A primeira roda-gigante deste novo milênio mudou de mãos. Semanas atrás comentei aqui com vocês neste cinquentenário PROPMARK sobre a primeira da nova geração de rodas-gigantes. A que foi planejada para marcar a virada do milênio. E trouxe o assunto porque o Rio de Janeiro também ganhou sua roda-gigante. 88 metros de altura e na zona portuária. Expectativa de um milhão de visitantes a cada ano. Provisoriamente parada esperando o vírus partir ou a vacina chegar.

No mês de junho de 2019, a fundação familiar dinamarquesa Kirkbi, mais conhecida por ser a proprietária da Lego, anunciou ter adquirido o controle da Merlin Entertainment, por US$ 7,5 bilhões, responsável e dona de muitas e importantes atrações turísticas, como os museus de cera Madame Trussauds e a London Eye, a roda-gigante que nasceu para ser comemorativa da chegada do novo milênio e, poucos anos depois, foi desmontada.

Institucionalizou-se, virou definitiva, e deu origem a uma série de rodas-gigantes pelo mundo, que alcançará seu ápice não mais agora em 2020 – foi adiada –, no dia 1 de outubro de 2021, com a inauguração da Ain Dubai (olho), O Olho de Dubai, com 201 metros de altura, por ocasião da abertura da Feira Mundial. A Kirkbi é a fundação da família de Kirk Kristiansen, neto do criador da Lego. Mas, a responsável pela recuperação da empresa, e sua expansão mundial, foi a decisão da empresa de contratar um consultor externo, Jorgen Vig Knudstorp, e, meses depois, convertê-lo em CEO.

Para colocar em prática o que recomendou em seu diagnóstico e planejamento estratégico para 7 anos, diante da falência eminente: “Back to the Basic”. Resgatar, o foco, urgente. Respeitar o DNA. E mergulhar de cabeça. Jamais parar de ir cada vez mais fundo. “Voltar às origens, para retomar o caminho do crescimento e da prosperidade”. O ano era 2003, com dívidas de quase US$ 1 bilhão sem a menor perspectiva de pagamento. Quando escancarou a situação dramática da empresa ao conselho da família ouviu comentários como: “não concordamos, vocês está completamente equivocado, suas previsões quanto ao futuro estão erradas”. Jorgen guardou seus papéis e anotações, pegou seu notebook e saiu do prédio da Lego convencido de que não mais retornaria. Ligou para sua mulher no caminho e disse, “querida, hoje foi meu último dia na Lego”.

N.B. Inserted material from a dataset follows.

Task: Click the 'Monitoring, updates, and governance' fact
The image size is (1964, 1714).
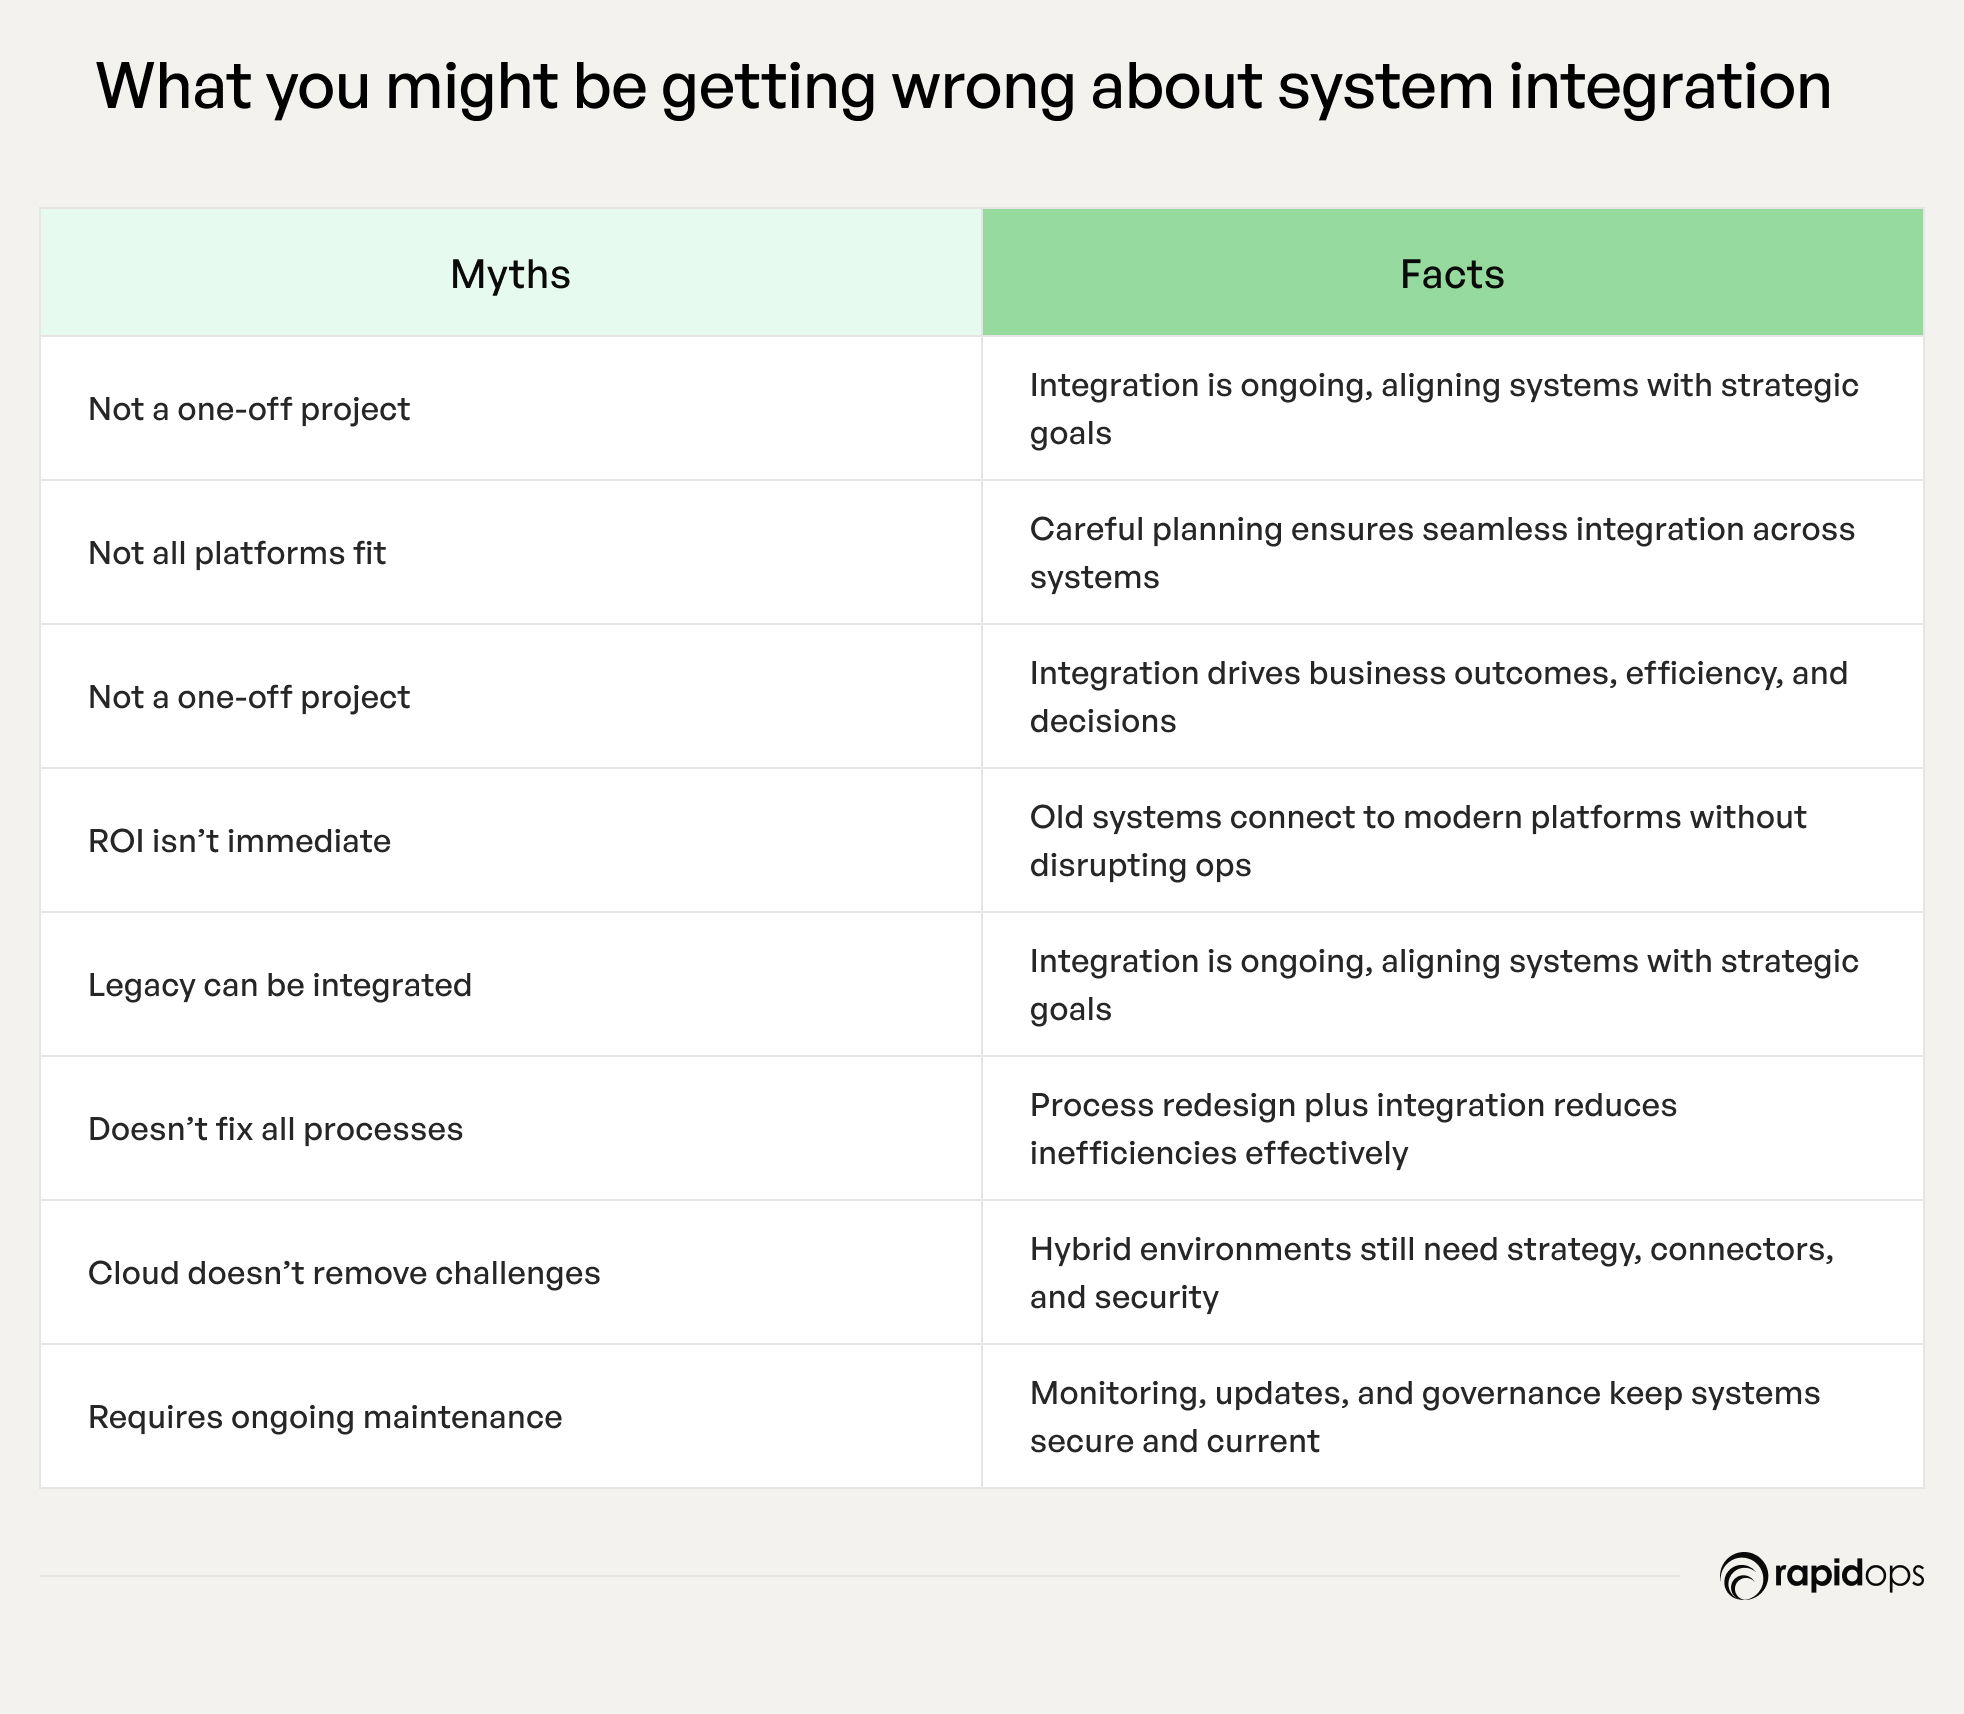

Um ano depois, com a situação se agravando, foi chamado de volta, em outubro de 2004, para assumir o comando como CEO com o desafio de estancar a sangria e resgatar a mística, a legenda e o legado Lego: todos os dias a empresa perdia US$ 1 milhão. Jorgen, naquele momento, 35 anos de idade, só tinha uma resposta para reverter dramaticamente a situação da empresa. Uma velha, boa e redentora pecinha de plástico. Deu certo! Retornar às origens…

De menos de US$ 1 bilhão de 2003, para mais de US$ 6 bilhões de receitas em 2018. No mês passado fez uma doação de US$ 50 milhões para atenuar o impacto da Covid-19 em crianças carentes pelo mundo. Uma vez resgatada a essência da empresa, seu DNA, seu princípio ativo, Jorgen foi soltando de forma sensível e competente as amarras para que, respeitada a essência, a empresa fosse desenvolvendo novos negócios. Desde que, repito, respeitassem e fossem absolutamente consistentes com o DNA. E culminou com a aquisição da Merlin Entertainment, com a roda-gigante de Londres, e os museus de celebridades pelo mundo de Madame Trussauds… A Disney ainda guarda uma distância gigantesca de vantagem em relação à Lego, mas convém não descuidar-se… Uma lição espetacular da importância de jamais perder o Phocus, de respeitar o DNA, de como crescer com consistência e segurança. E um dos melhores cases de resgate, revitalização e espetacular crescimento dos primeiros 20 anos do século 21.